COMPLEMENTARY LEARNING SYSTEM BASED INTRINSIC REWARD IN REINFORCEMENT LEARNING
Zijian Gao (National University of Defense Technology); Kele Xu (National Key Laboratory of Parallel and Distributed Processing (PDL)); Hongda Jia (National University of Defense Technology); Tianjiao Wan (National University of Defense Technology); Ding Bo (National University of Defense Technology); Dawei Feng (National University of Defense Technology); Xinjun Mao (National University of Defense Technology); Huaimin Wang (National University of Defense Technology)
-
SPS
IEEE Members: $11.00
Non-members: $15.00
Deep reinforcement learning has achieved encouraging performance in many realms. However, one of its primary challenges is the sparsity of extrinsic rewards, which is still far from solved. Complementary learning system theory suggests that effective human learning relies on two complementary learning systems utilizing short-term and long-term memories.
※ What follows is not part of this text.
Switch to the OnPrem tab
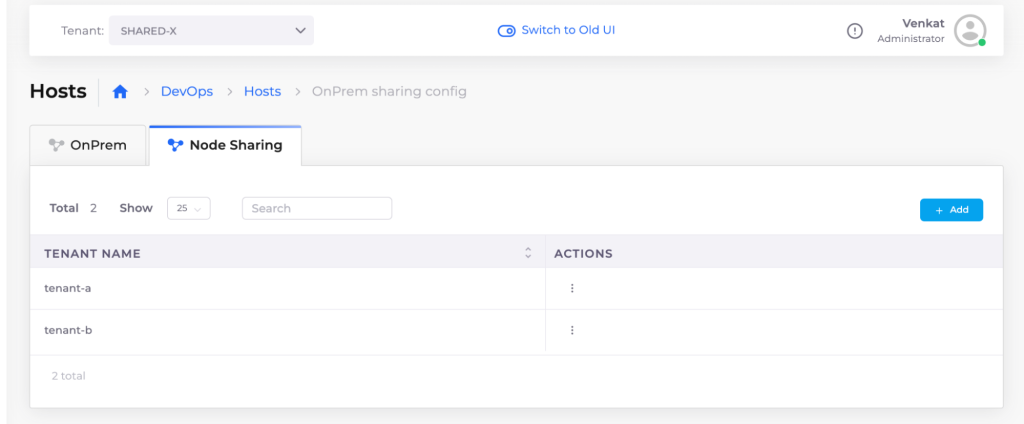 pyautogui.click(x=88, y=145)
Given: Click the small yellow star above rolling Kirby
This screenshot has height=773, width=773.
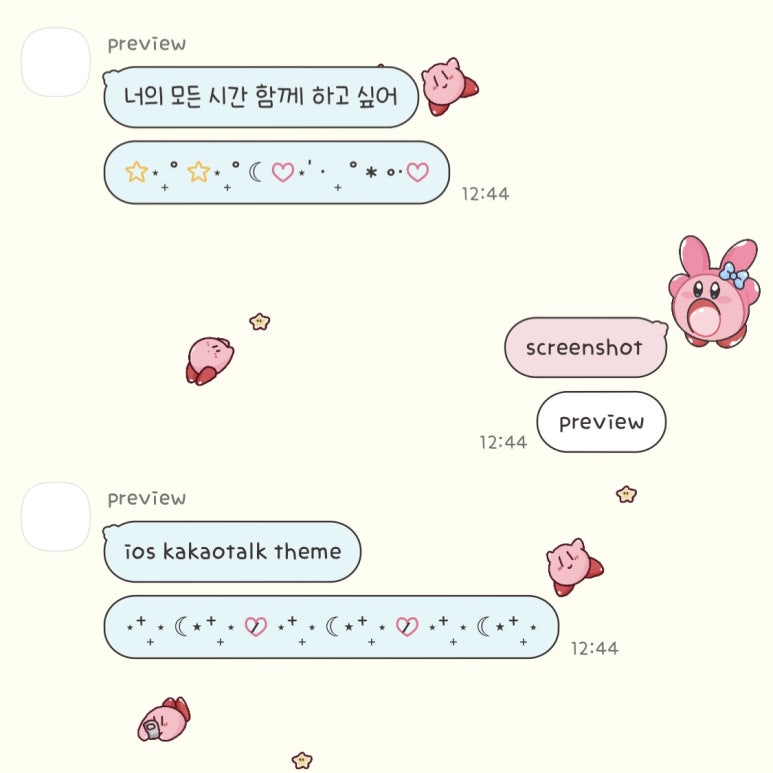Looking at the screenshot, I should tap(259, 322).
Inspired by the fact that humans evaluate curiosity by comparing current observations with historical information, we propose a novel intrinsic reward, namely CLS-IR, which aims to address the problems caused by sparse extrinsic rewards. Specifically, we train a self-supervised predictive model with short-term and long-term memories via exponential moving averages. We employ the information gain between the two memories as the intrinsic reward, which does not incur additional training costs but leads to better exploration. To investigate the effectiveness of CLS-IR, we conduct extensive experimental evaluations; the results demonstrate that CLS-IR can achieve state-of-the-art performance on Atari games and DeepMind Control Suite.